Besides, agents can only observe their direct neighbors and imitate others’ policies if the others’ total utility is higher than theirs. The limited range of observation represents the partial observable challenges, and the process of imitation mirrors the social learning process, a fundamental aspect of human society, which is extensively discussed in Bandura’s social learning theory [8]. This imitation mechanism not only reflects the adaptability and evolution of strategies within a network but also underscores the importance of social influence and learning in shaping individual and collective behavior.

In addition, the environment takes into account the limited authority of the system manager. This is achieved by constraining the system manager’s ability to intervene in the network structure, allowing modifications to only a limited number of links at each time step, which, in our specific scenario, is restricted to one link. This aspect is crucial for ensuring the realism and applicability of our study to real-world socio-technical systems. In practical scenarios, system managers often do not possess infinite power to enforce rules or dictate behaviors within a network.

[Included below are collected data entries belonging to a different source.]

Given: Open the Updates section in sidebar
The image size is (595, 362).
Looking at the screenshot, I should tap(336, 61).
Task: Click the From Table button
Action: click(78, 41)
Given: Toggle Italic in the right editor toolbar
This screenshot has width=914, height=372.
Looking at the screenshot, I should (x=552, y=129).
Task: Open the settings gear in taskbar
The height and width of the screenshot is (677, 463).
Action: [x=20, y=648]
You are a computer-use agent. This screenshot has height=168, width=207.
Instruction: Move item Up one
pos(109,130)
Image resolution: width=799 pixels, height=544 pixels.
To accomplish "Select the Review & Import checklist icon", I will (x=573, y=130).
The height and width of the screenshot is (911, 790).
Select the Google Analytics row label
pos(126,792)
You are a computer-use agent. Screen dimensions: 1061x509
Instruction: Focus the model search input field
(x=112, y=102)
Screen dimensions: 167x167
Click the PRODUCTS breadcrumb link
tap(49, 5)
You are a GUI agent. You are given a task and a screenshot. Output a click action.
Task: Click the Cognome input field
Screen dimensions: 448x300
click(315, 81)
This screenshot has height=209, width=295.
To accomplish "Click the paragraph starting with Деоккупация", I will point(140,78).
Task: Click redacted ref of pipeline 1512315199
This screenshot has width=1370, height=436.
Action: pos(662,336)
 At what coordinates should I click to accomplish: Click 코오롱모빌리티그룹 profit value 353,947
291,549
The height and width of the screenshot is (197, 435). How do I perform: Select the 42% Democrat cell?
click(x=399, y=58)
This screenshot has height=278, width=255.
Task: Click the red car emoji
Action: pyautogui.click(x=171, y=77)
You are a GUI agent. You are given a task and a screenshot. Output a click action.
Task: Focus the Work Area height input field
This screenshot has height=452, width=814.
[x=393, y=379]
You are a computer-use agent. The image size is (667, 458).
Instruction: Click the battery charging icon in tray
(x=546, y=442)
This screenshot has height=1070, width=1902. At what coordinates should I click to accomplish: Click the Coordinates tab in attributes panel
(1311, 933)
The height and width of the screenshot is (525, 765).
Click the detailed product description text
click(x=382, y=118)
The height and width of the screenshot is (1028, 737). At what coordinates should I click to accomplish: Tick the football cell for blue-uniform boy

Their influence is invariably circumscribed by legal, ethical, and practical constraints [57]. By considering the constraints on the system manager’s authority, our model accurately represents the complexities and limitations that are inherent in the management and regulation of socio-technical systems.

We provide some details of the environmental properties as follows. The agents will be randomly initialized with one of the two policy types: “cooperator” or “defector.” A cooperator consistently opts to cooperate, while a defector consistently chooses to defect during the game. In our environment, the utility matrix for the PD is defined as follows: for mutual cooperation (CC), both players receive a utility of (0.5,0.5); if one cooperates and the other defects (CD), the cooperator receives 4 while the defector gets 0; in the reverse scenario (DC), the cooperator receives 4 and the defector 0; and for mutual defection (DD), both players receive a utility of (3,3). It is important to highlight that the HGRL model is adaptable to various utility matrices and capable of learning different policies accordingly. The utility matrix used here serves merely as an illustrative example, without any specific intent or preference for this particular set of utilities. The initial network structures are randomly established using the Erdős–Rényi model of network formation [58] with 0.5 probability of building links. The dynamics of agent interaction further involve a probability factor p. After interacting with their neighbors, each agent has a p chance of evaluating one of their neighbors. This evaluation is based on comparing the total utilities gained in the last time step. If the neighbor’s total utilities are higher, the agent will then imitate the type of that selected neighbor. The system manager can only add or delete one link at each time step because of limited authority, and its objective is to maximize the social welfare of the system. We tested our framework on 10-node networks and 20-node networks. After the network intervention, the disconnected networks were not allowed in our experiments. In the later section, we have conducted experiments with the larger network with 50 nodes, across different games and initial networks, to validate the scalability and robustness of the proposed HGRL.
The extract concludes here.